Je suis au début ou à une fin, peu importe l'ordre comme le dit l'auteur ou l'éditeur, au coeur d'un grand Quartet, dans la lignée du L.A. de James Ellroy, voilà le São Paulo, version I ou version IV de Joe Thomas. Un roman, passionnant et riche, foisonnant de personnages, des types biens, flics dépassés par des crimes de haine, des femmes bonnes, aides sociales dépassées par les magouilles financières et autres pots-de-vins, jusqu'à l'exécrabilité en la personne de son dernier président, misogyne, homophobe et raciste pour ses principales qualités.
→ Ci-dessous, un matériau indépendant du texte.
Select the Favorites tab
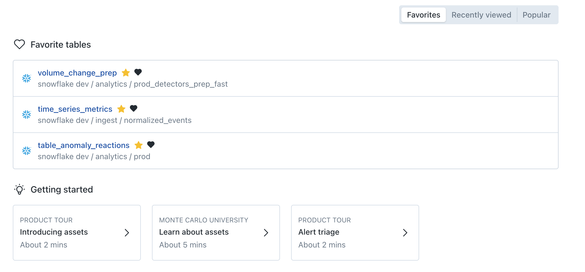585x272 pixels. 423,15
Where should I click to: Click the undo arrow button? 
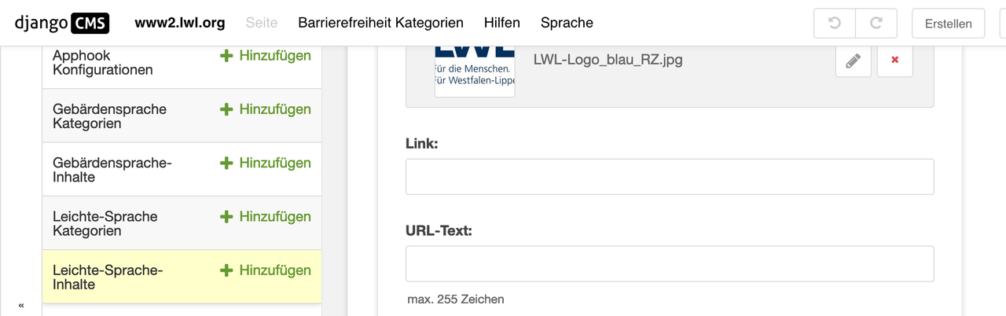(835, 24)
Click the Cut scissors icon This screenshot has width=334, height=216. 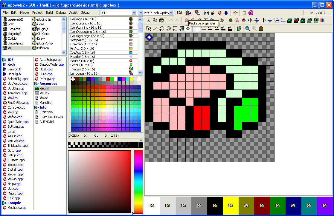click(x=148, y=20)
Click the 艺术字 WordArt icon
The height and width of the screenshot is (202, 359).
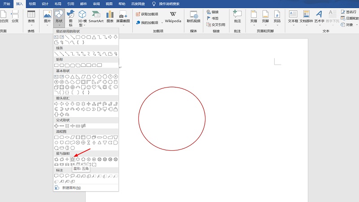tap(319, 16)
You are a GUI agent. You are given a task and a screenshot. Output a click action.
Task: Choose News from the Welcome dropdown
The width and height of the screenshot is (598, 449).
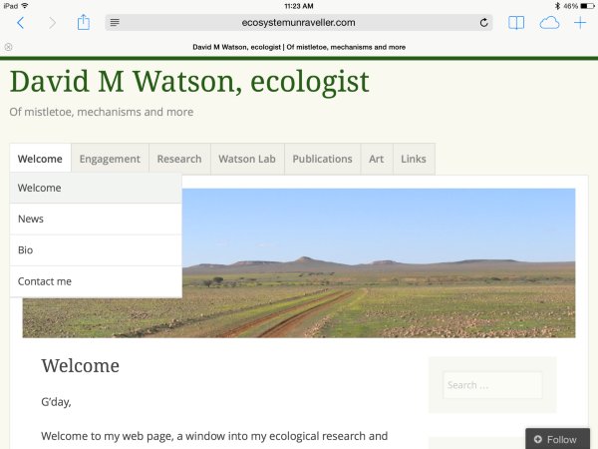pos(31,219)
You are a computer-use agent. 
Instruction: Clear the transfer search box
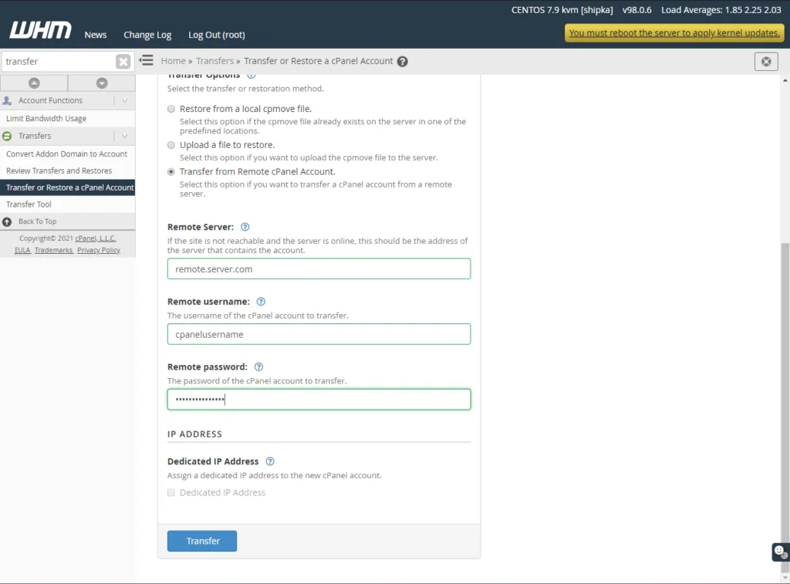[123, 61]
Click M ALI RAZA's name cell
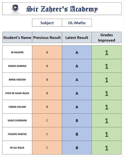Image resolution: width=124 pixels, height=157 pixels. (17, 148)
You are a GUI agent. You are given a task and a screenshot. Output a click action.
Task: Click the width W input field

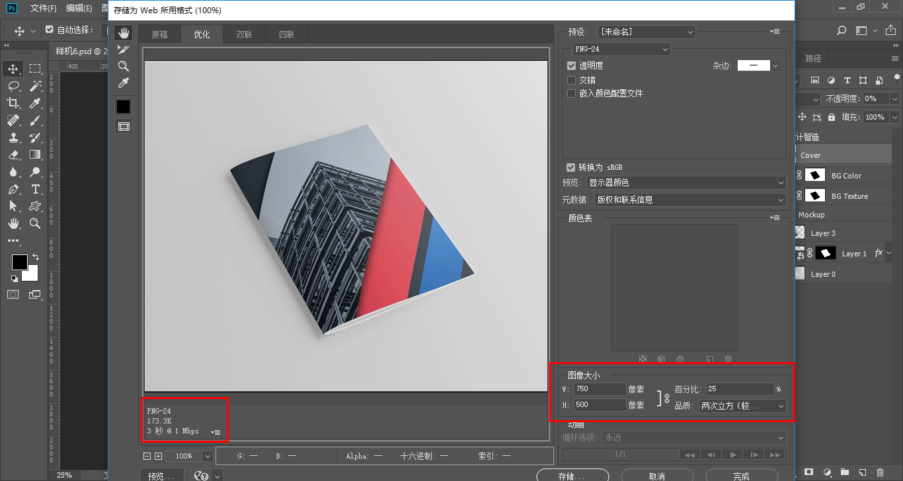coord(599,389)
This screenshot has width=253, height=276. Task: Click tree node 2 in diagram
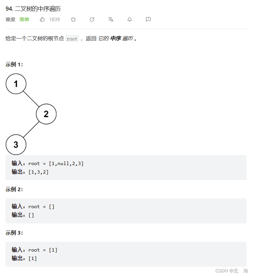46,114
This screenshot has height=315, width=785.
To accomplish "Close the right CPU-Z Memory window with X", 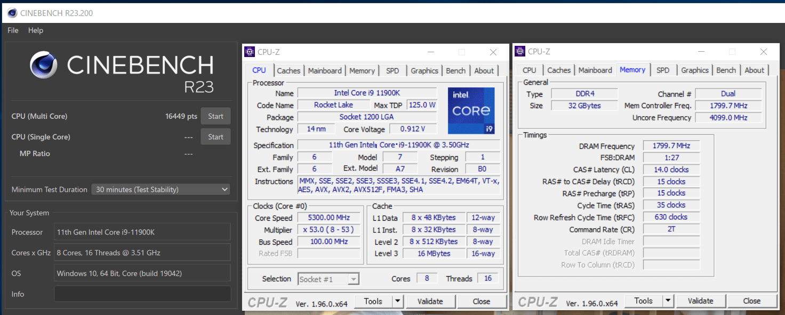I will point(764,51).
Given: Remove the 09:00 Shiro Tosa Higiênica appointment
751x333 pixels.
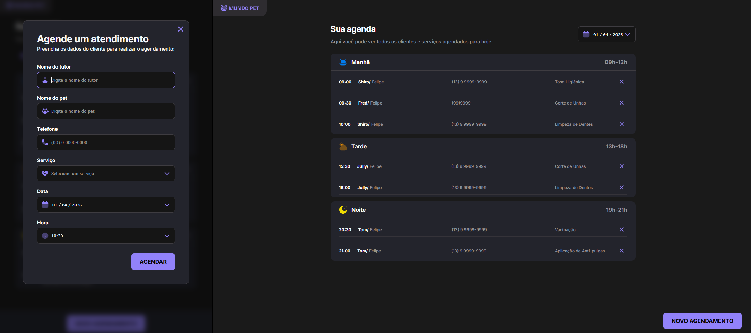Looking at the screenshot, I should pos(621,82).
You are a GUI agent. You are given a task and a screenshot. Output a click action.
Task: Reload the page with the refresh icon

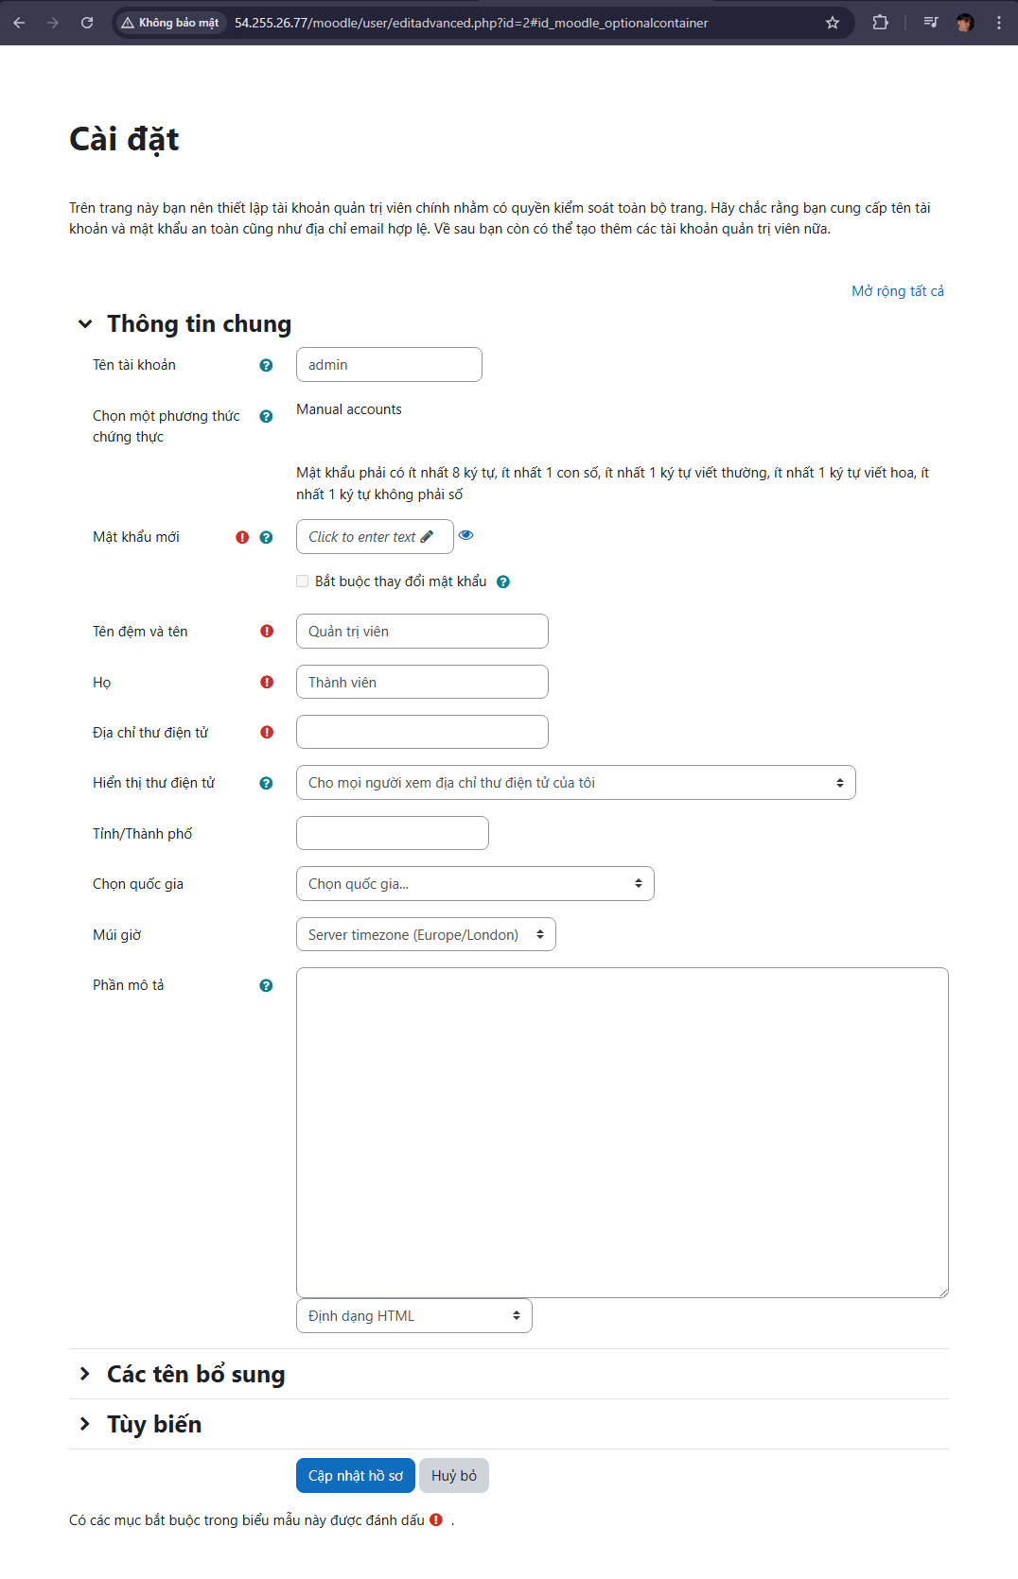pos(87,23)
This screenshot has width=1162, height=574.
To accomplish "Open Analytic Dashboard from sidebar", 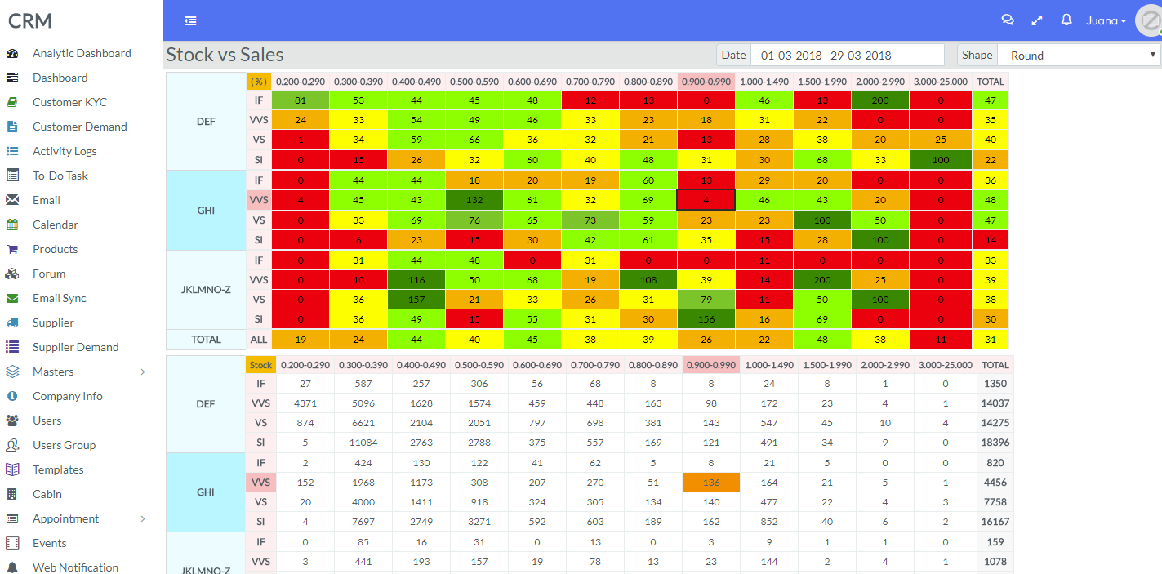I will pos(82,53).
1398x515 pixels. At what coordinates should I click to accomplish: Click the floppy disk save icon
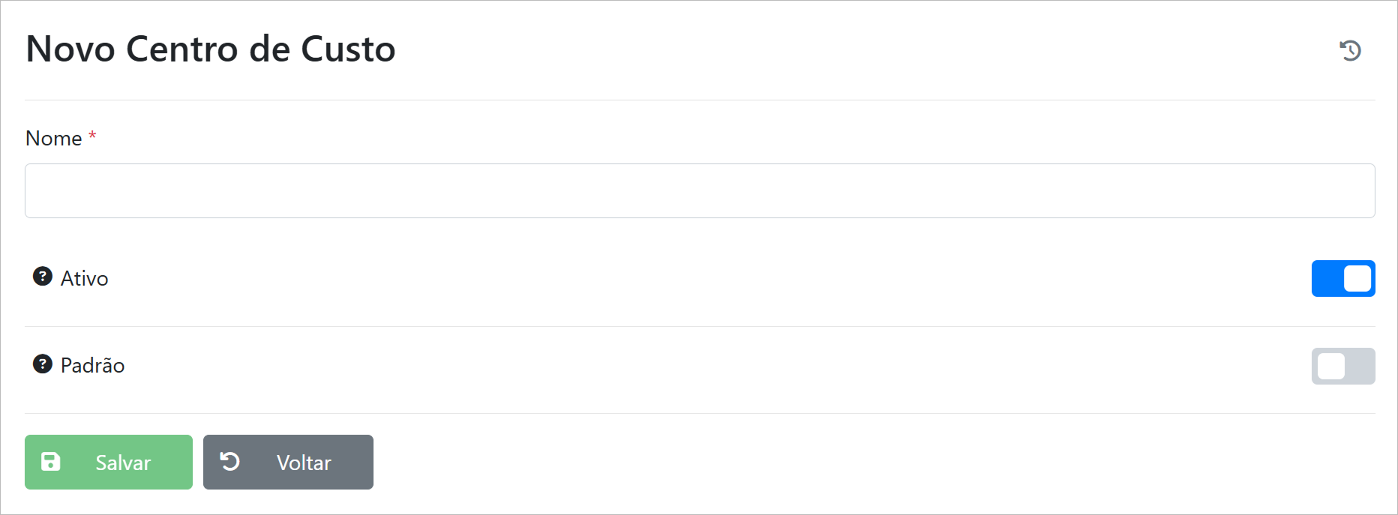50,462
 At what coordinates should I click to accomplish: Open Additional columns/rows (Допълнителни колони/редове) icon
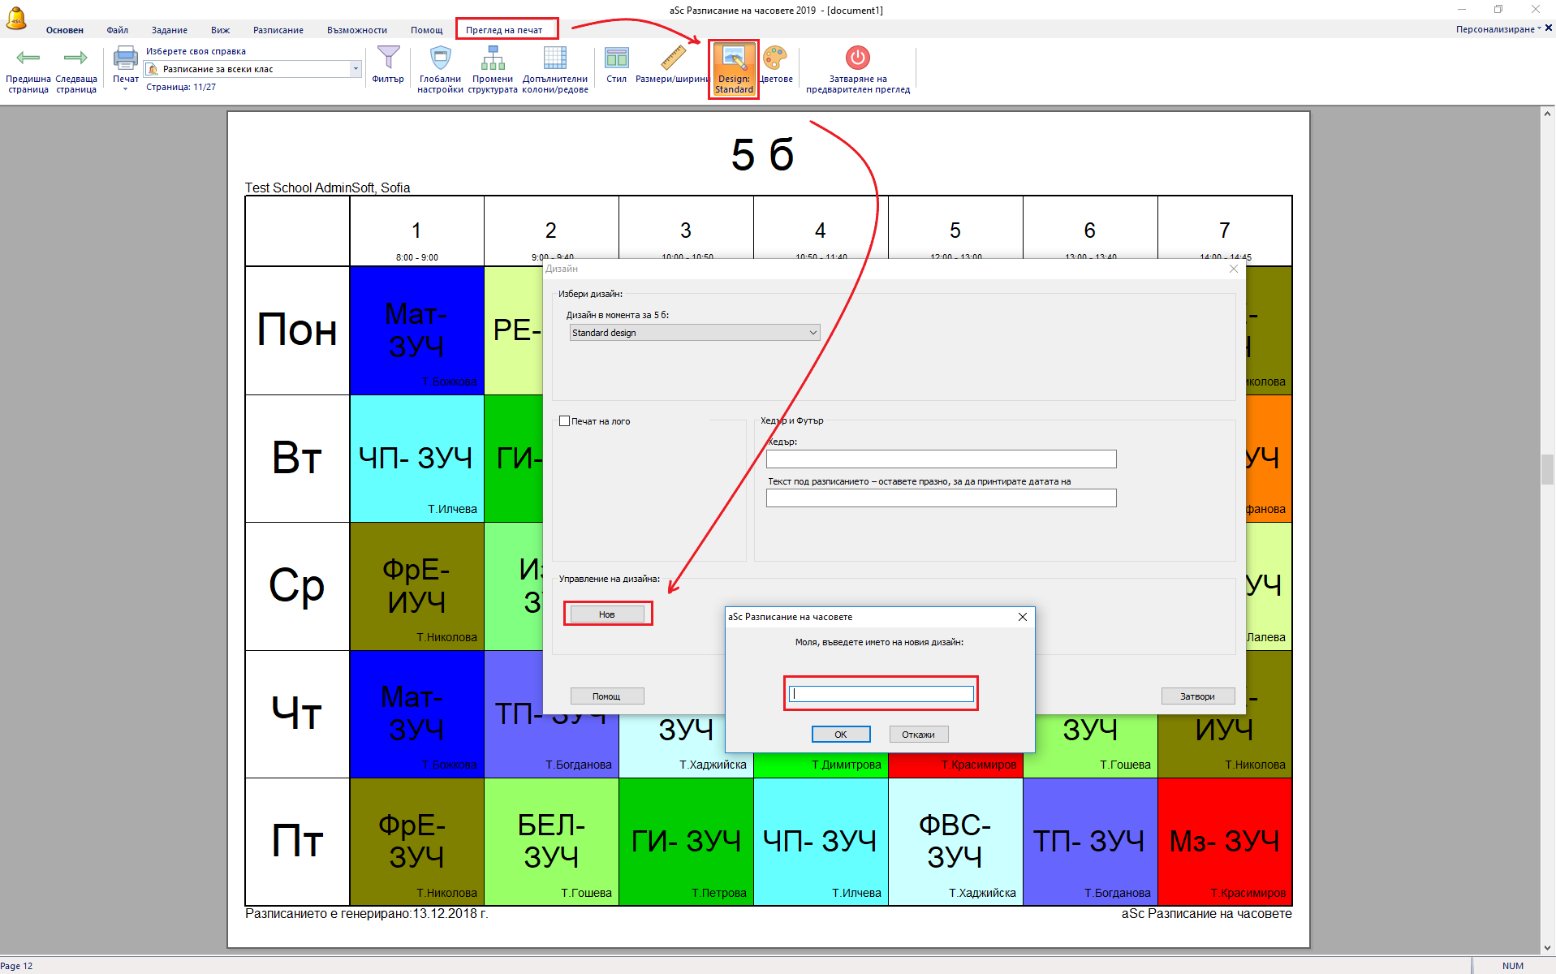(555, 58)
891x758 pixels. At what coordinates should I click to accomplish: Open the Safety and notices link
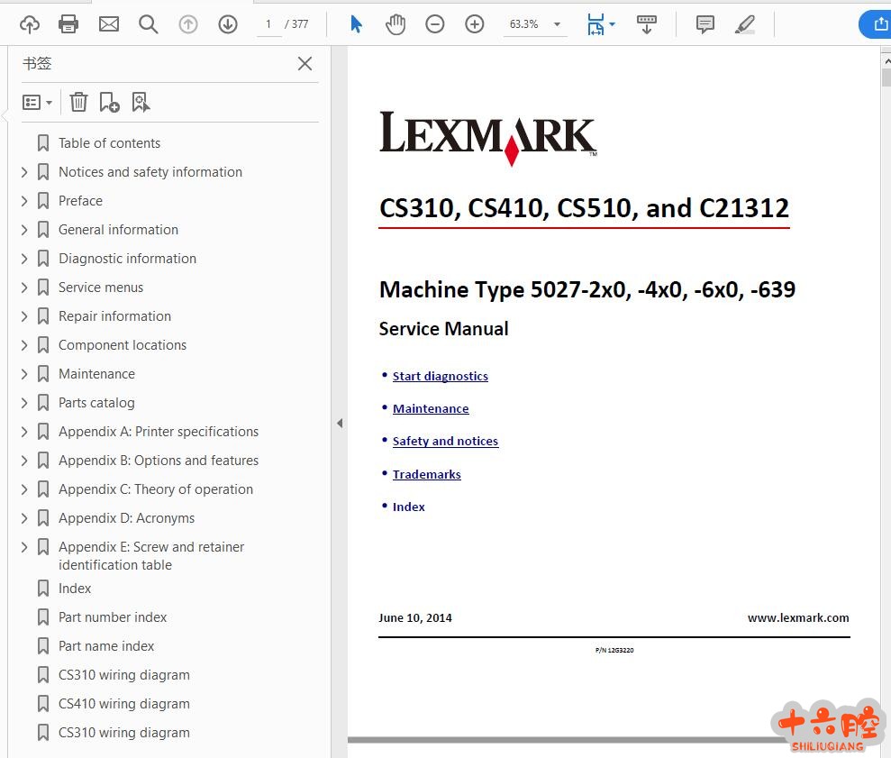coord(445,441)
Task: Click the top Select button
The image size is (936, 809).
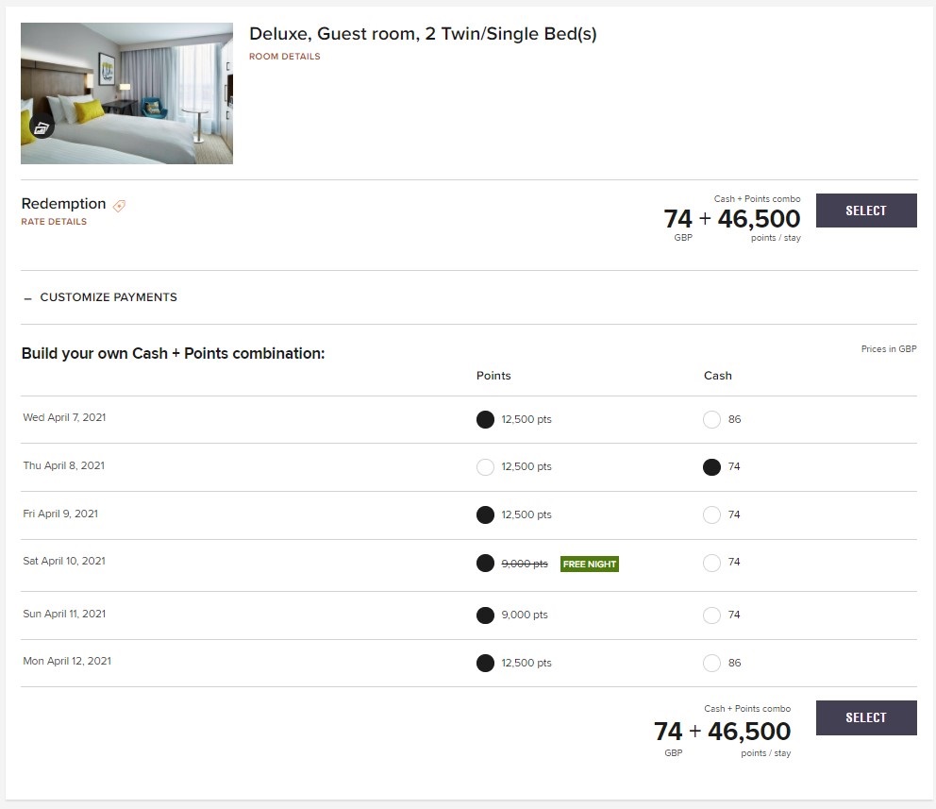Action: tap(866, 211)
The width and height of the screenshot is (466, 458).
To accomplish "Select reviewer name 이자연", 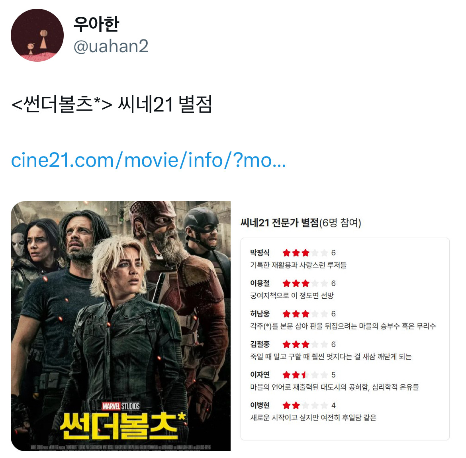I will (260, 374).
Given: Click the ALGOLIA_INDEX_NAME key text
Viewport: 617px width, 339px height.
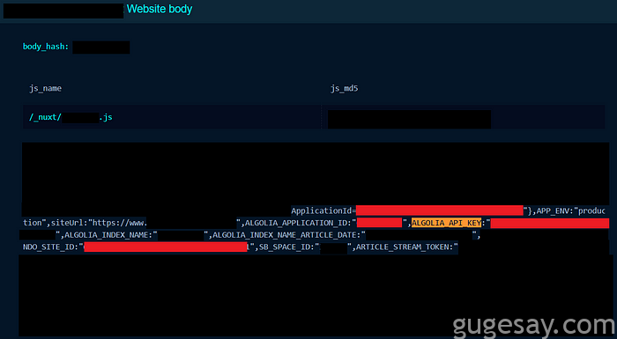Looking at the screenshot, I should coord(108,235).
A São Paulo, je n'y suis pas pour danser la samba. A São Paulo, je n'y vais pas pour me prélasser sur la plage de Copacabana. A São Paulo, non, je ne rencontre pas la fille d'Ipanema. A São Paulo, j'observe les maux d'une société brésilienne florissante et en pleine expansion, autour d'une, mais là tu ne me crois pas, donc de plusieurs bières, fraîches et parfois glacées - peu importe la marque d'ailleurs. Un grand moment littéraire, qui demande certes du courage, certes de l'attention, mais d'une telle richesse que j'y étais, dans la place, favela fever. Saúde ! São Paulo !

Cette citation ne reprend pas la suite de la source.